← Back to Library

In From the Cold

Image via Kvartal.

I’m profiled today in the Swedish magazine Kvartal — It is a generous account by Swedish journalist Anders Bolling, and quotes me extensively from a recent interview. My how the world has changed. Below I provide an English translation (courtesy ChatGPT).

But before that, a quick heads up on what to look for at THB over the coming weeks as we charge into 2026:

  • Global disasters losses update, focus on 2025;

  • Tropical cyclone landfalls 1970 to 2025 (with Ryan Maue);

  • Updated evaluation of the Stern Review disaster forecast of 2006;

  • A guest post from a colleague on lessons learned in a career working where science and policy meet;

  • The latest important peer-reviewed papers in climate science and policy;

  • A continuation of series on “climate risk” in finance, propaganda where science meets politics, and more;

Now, back to Kvartal . . .

The Climate Researcher Who Came into the Heat

One of the most independent voices in climate research appears finally to be having his moment, after many years out in the cold. “I’ve learned that they can’t cancel me,” says researcher Roger Pielke Jr. The “iron law” of climate policy that he formulated fifteen years ago is now beginning to show itself.

Author: Anders Bolling
Presented by: Henrik Höjer


A Black Sheep in Climate Research

Consider the following statements:

  • “Climate change is a serious problem.”
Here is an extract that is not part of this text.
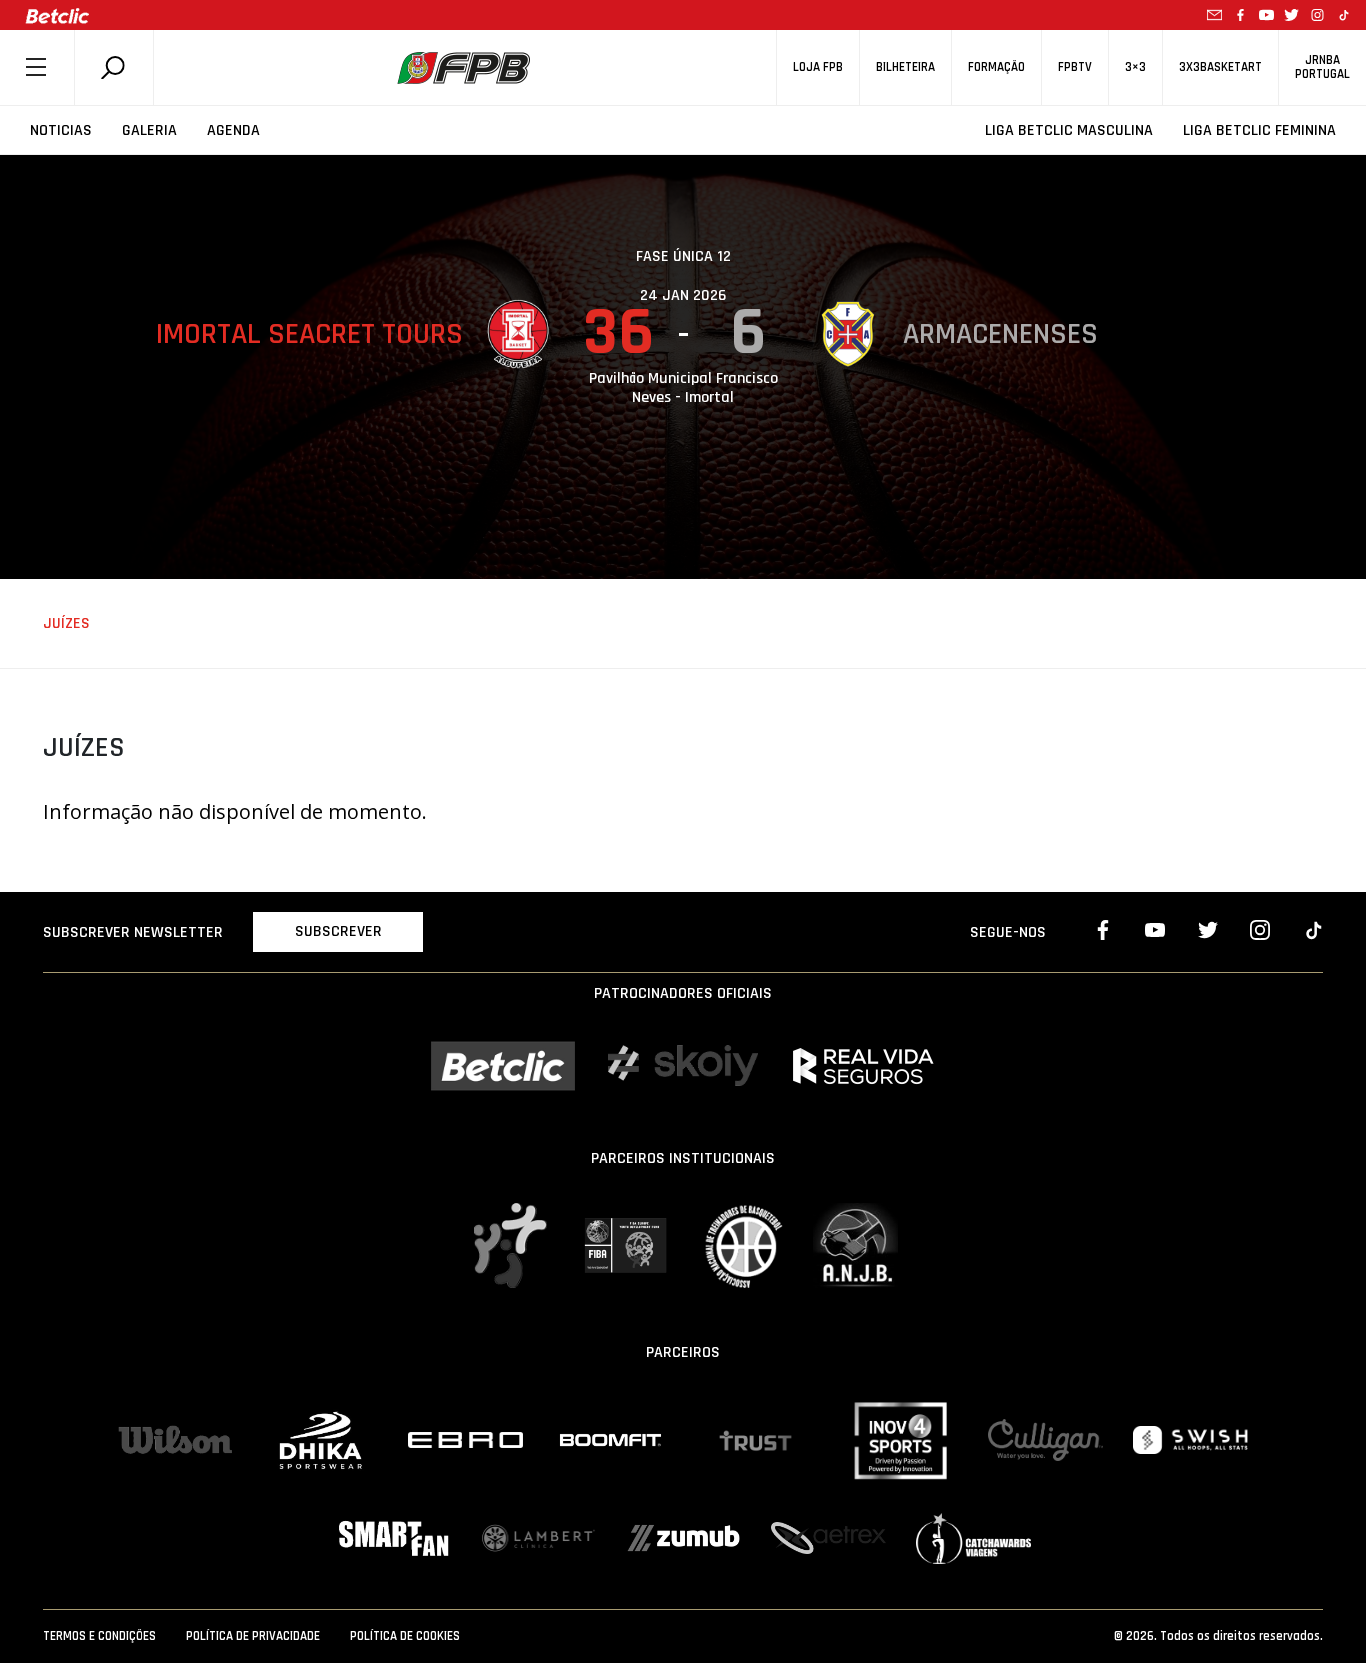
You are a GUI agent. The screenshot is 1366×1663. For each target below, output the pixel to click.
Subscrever (338, 931)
  • “If the UN climate panel did not exist, we would have to invent it.”

Professor emeritus Roger Pielke Jr. has repeated them for decades to anyone willing to listen. In his research, he constantly refers to the scientific working groups of the IPCC. And yet, for many years, the climate establishment has regarded him as a black sheep.

One explanation is that Pielke tells us what the research actually says—including what emerges from the IPCC’s scientific assessments—and that is not popular in influential circles. Those sounding the alarm about climate change often convey something quite different.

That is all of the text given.